To do: Nothing but the lines from the one showing "Click the printer icon next to Печат" through the final line of the data below belongs in the answer, duplicated exactly and without pictures.

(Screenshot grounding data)
• • • • • • •
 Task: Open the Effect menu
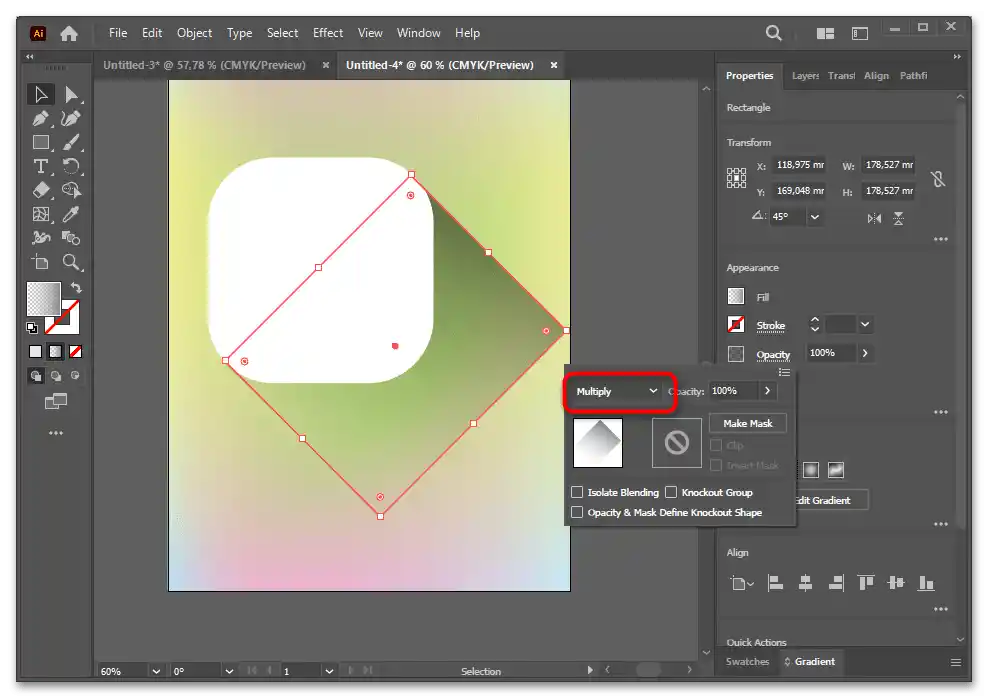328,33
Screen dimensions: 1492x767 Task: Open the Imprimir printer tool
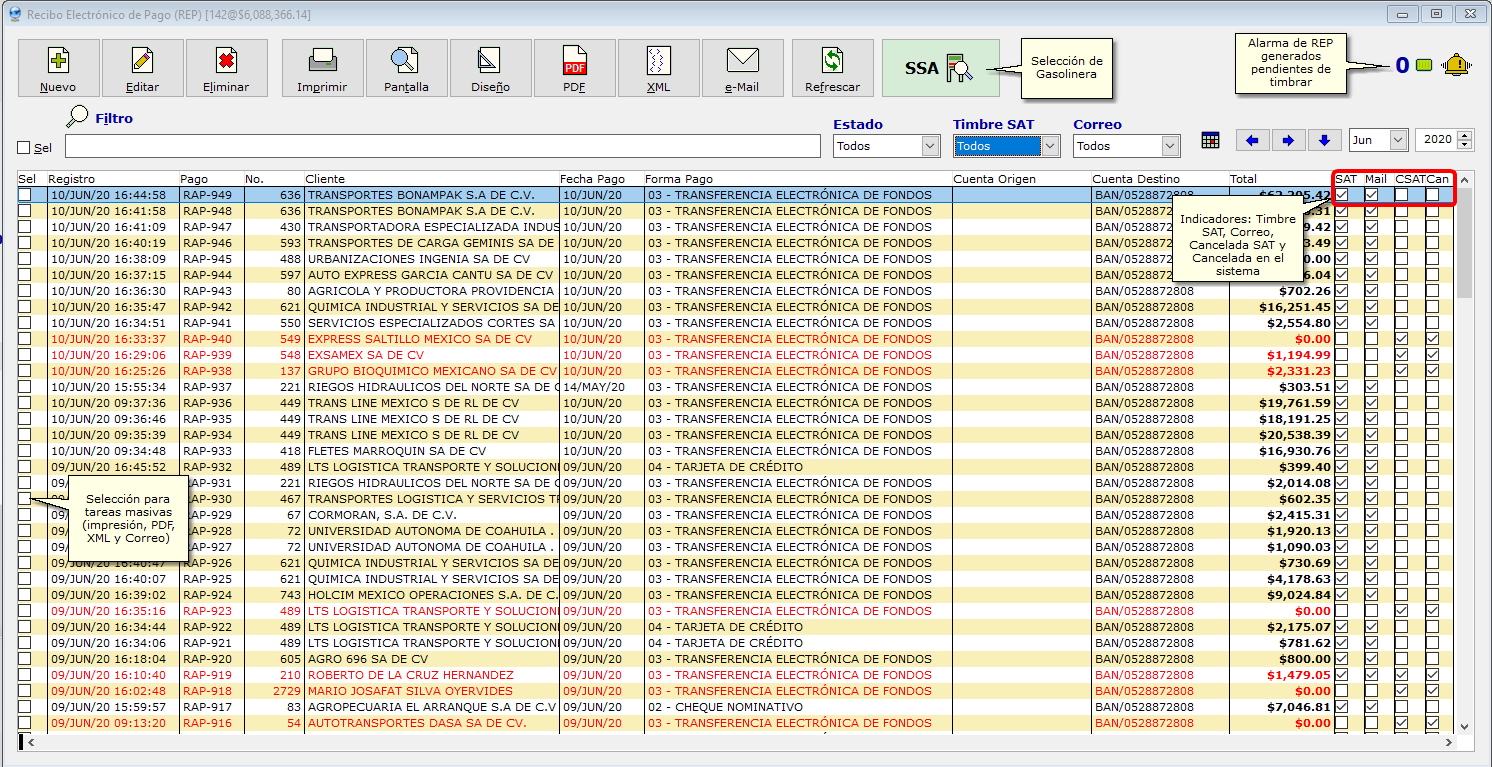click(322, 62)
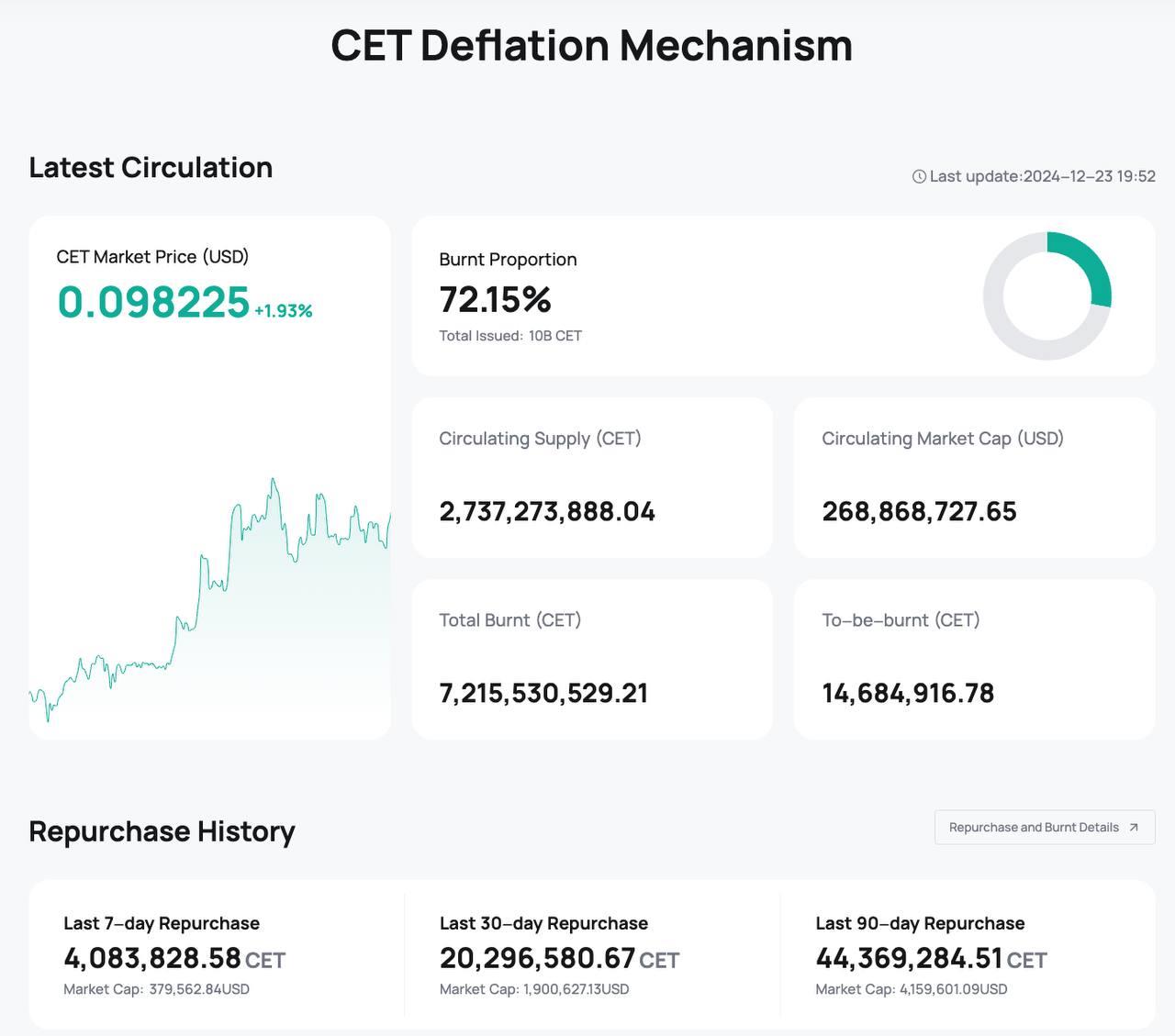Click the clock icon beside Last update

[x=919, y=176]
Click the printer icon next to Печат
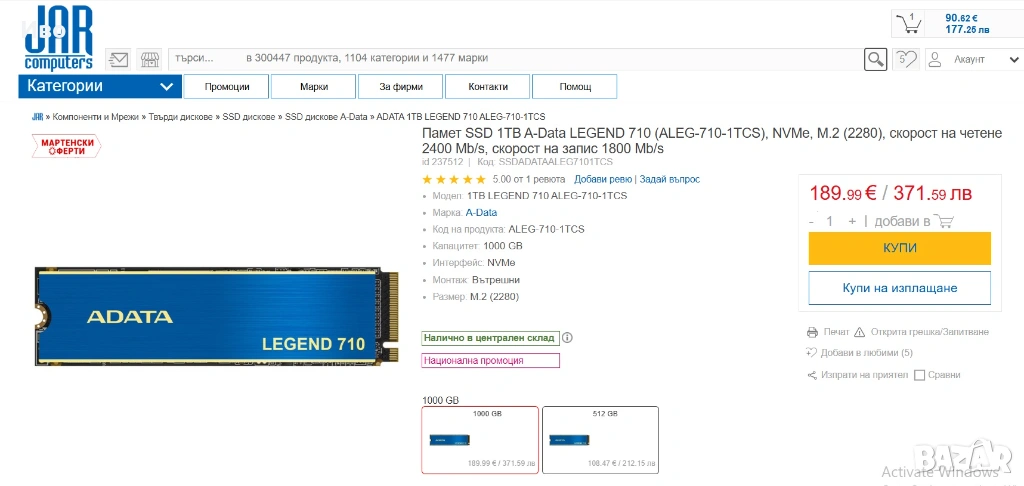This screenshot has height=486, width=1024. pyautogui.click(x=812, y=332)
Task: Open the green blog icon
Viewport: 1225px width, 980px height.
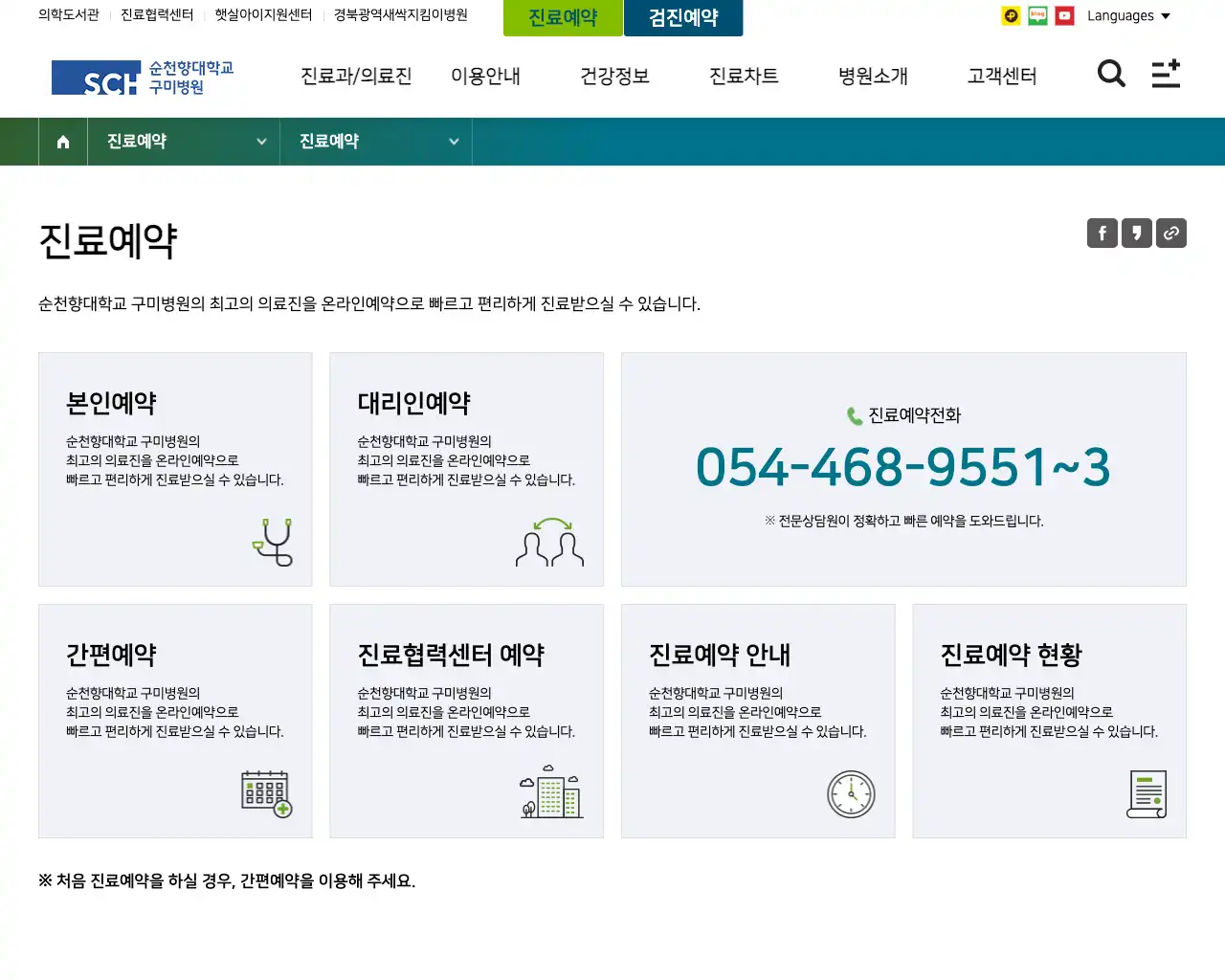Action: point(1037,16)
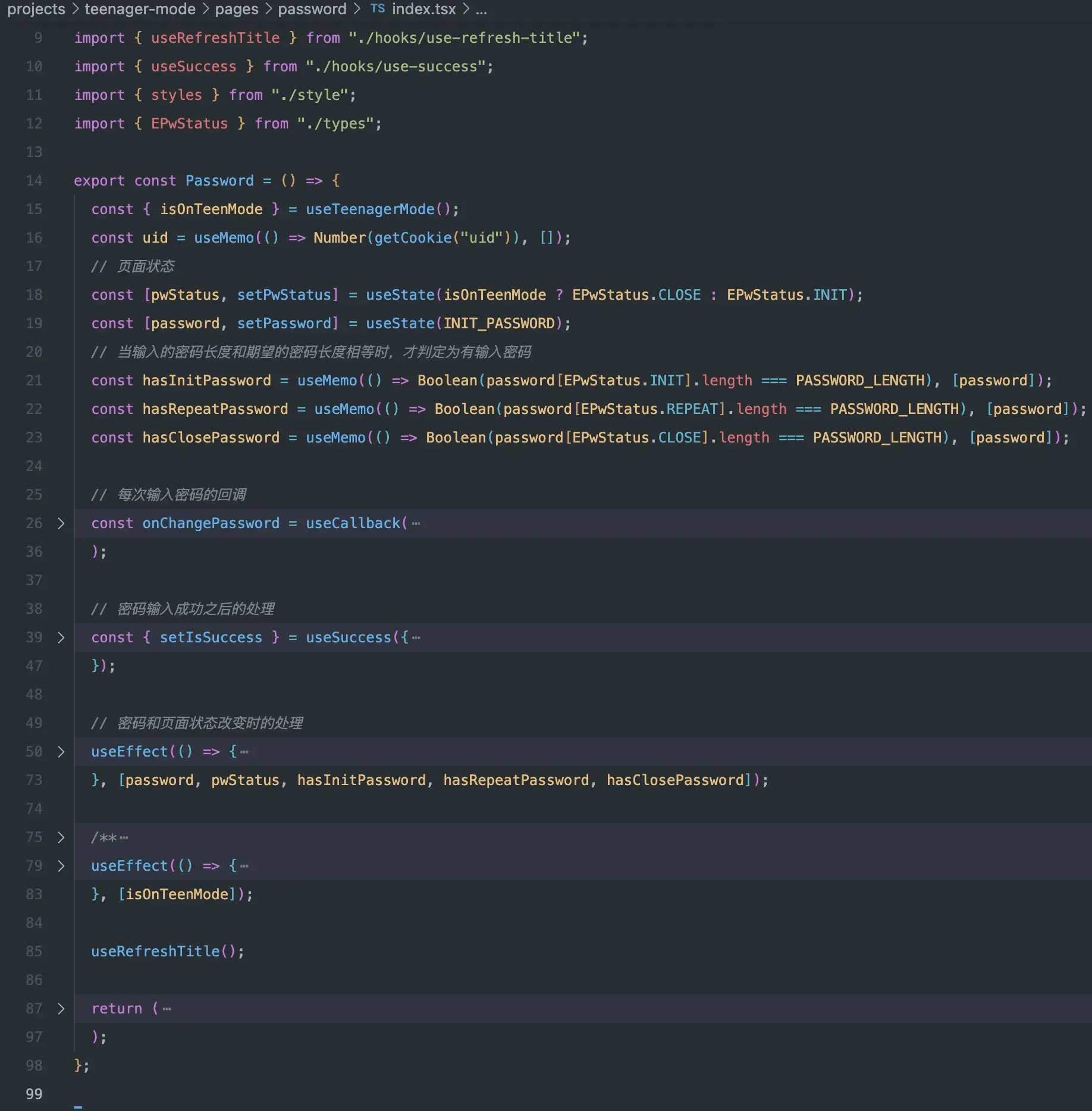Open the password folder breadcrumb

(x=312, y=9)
• • • • • • •
Task result:
Click the printer icon next to Печат
This screenshot has height=486, width=1024. pyautogui.click(x=812, y=332)
Task: Open the green blog icon
Viewport: 1225px width, 980px height.
Action: point(1037,16)
Open the password folder breadcrumb

(x=312, y=9)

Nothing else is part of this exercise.